Comme la négociation collective est un moyen efficace de prévention et de gestion des conflits, l’auteur du livre fait remarquer que le pluralisme syndical est certes consacré par les textes, mais la prolifération des syndicats chez nous ressemble à un désordre. Il encourage vivement les partenaires sociaux à la tenue de la négociation collective sectorielle dans le secteur privé tout en relevant l’importance de communiquer. Les accords sont mal négociés ou conclus au Tchad par les partenaires sociaux si bien que les problèmes ressurgissent ou persistent. Il est souhaitable pour chacune des entreprises de disposer d’un cadre approprié de consultation, d’information et de communication, écrit-il à la page 110.

Que peut-on retenir de cet ouvrage ?
Ce livre a pour thématique centrale la négociation collective qui est un moyen essentiel pour les employeurs et leurs organisations ainsi que les syndicats, afin d’aboutir à la conclusion d’un accord en termes de conditions de travail ; c’est un processus de concertation et de consolidation de la paix sociale. Pour un pays comme le Tchad où les grèves sont monnaie courante, ce livre arrive à son heure. En écrivant ces lignes, l’auteur nourrit un rêve : l’amélioration de la pratique de la négociation collective dans le secteur privé tchadien. Négocier, c’est dialoguer, discuter, échanger, c’est s’entendre pour parvenir à un accord en vue de trouver une solution. Cela s’oppose bien à la guerre. Il faut se débarrasser des “anciennes méthodes” parfois inopérantes, qui créent beaucoup plus de conflits qu’elles n’en résolvent.

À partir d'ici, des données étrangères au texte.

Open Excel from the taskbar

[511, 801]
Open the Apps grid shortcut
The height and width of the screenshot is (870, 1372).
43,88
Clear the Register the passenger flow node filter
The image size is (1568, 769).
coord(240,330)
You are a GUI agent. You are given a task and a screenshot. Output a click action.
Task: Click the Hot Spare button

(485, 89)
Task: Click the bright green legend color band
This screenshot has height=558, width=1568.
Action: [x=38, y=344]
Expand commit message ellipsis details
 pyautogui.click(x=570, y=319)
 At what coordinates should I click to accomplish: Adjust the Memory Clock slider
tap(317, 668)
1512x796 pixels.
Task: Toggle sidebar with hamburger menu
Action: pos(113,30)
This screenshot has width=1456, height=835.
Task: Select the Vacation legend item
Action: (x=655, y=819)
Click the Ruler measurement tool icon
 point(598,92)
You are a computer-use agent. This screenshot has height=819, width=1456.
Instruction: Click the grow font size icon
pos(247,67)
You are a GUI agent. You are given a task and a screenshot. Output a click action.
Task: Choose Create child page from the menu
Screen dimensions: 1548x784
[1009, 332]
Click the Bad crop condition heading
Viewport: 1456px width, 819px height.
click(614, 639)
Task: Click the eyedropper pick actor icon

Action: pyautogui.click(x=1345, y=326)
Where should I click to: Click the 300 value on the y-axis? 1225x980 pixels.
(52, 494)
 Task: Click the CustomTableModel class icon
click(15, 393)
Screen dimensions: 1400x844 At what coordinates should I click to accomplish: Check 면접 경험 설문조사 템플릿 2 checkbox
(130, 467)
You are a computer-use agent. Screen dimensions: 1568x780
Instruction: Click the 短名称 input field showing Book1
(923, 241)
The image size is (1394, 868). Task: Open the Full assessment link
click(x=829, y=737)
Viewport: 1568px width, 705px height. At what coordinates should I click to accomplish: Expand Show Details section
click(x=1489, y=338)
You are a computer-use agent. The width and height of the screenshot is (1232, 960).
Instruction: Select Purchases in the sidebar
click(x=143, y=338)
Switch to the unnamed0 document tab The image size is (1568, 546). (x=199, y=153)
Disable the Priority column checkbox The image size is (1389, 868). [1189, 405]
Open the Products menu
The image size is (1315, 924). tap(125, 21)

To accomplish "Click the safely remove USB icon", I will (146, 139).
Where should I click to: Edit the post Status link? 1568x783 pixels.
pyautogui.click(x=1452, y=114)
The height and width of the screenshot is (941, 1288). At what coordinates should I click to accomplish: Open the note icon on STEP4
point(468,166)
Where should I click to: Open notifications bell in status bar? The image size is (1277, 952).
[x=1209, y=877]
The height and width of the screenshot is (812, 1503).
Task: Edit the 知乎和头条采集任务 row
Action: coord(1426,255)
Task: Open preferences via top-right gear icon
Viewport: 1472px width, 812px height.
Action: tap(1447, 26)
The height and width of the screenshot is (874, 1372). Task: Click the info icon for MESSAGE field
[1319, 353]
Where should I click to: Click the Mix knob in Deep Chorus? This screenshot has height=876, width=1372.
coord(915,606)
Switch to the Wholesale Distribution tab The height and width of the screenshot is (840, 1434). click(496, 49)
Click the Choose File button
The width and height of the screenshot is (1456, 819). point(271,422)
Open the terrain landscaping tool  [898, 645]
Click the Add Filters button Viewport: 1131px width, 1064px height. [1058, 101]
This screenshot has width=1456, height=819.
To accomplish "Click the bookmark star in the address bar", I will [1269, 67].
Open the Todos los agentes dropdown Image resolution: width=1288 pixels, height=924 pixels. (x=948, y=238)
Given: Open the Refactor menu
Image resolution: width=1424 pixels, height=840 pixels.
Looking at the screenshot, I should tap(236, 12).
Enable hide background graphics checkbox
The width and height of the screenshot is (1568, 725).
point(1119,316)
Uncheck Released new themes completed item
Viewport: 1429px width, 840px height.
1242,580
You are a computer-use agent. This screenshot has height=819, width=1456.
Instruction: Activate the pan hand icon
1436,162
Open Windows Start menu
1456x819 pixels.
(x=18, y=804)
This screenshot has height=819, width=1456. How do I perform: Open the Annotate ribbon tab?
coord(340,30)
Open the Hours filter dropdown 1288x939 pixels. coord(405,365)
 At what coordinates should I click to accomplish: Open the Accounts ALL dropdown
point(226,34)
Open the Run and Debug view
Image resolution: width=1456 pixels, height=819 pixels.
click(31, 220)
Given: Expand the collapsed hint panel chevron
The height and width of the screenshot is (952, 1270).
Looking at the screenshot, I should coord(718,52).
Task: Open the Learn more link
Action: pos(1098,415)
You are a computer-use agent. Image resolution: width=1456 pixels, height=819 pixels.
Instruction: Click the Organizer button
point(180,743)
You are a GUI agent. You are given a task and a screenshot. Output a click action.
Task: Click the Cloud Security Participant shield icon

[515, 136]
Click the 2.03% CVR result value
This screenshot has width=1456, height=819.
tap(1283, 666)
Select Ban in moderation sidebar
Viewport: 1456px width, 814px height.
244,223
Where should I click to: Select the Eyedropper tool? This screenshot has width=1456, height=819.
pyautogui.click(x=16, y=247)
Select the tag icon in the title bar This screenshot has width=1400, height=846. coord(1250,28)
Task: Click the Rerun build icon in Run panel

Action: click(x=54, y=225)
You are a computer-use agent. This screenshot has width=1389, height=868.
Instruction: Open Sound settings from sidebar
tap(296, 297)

L’auteur lance par ailleurs un appel à un nouveau paradigme dans la lutte. Aussi, est-il nécessaire d’être bien formé quand on est leader syndical et connaître le sens de la lutte en termes d’intérêt général commun. L’ouvrage assez documenté servira de guide référentiel pour les syndicats et autres partenaires sociaux.
Juriste à la base, Doumkida Nguéadoum est diplômé de l’Ecole nationale d’administration et de magistrature (Enam) du Tchad et du Niger. Il a servi à la direction de la Sécurité sociale, à l’Inspection du travail. C’est donc avec un regard averti qu’il nous pond ce livre.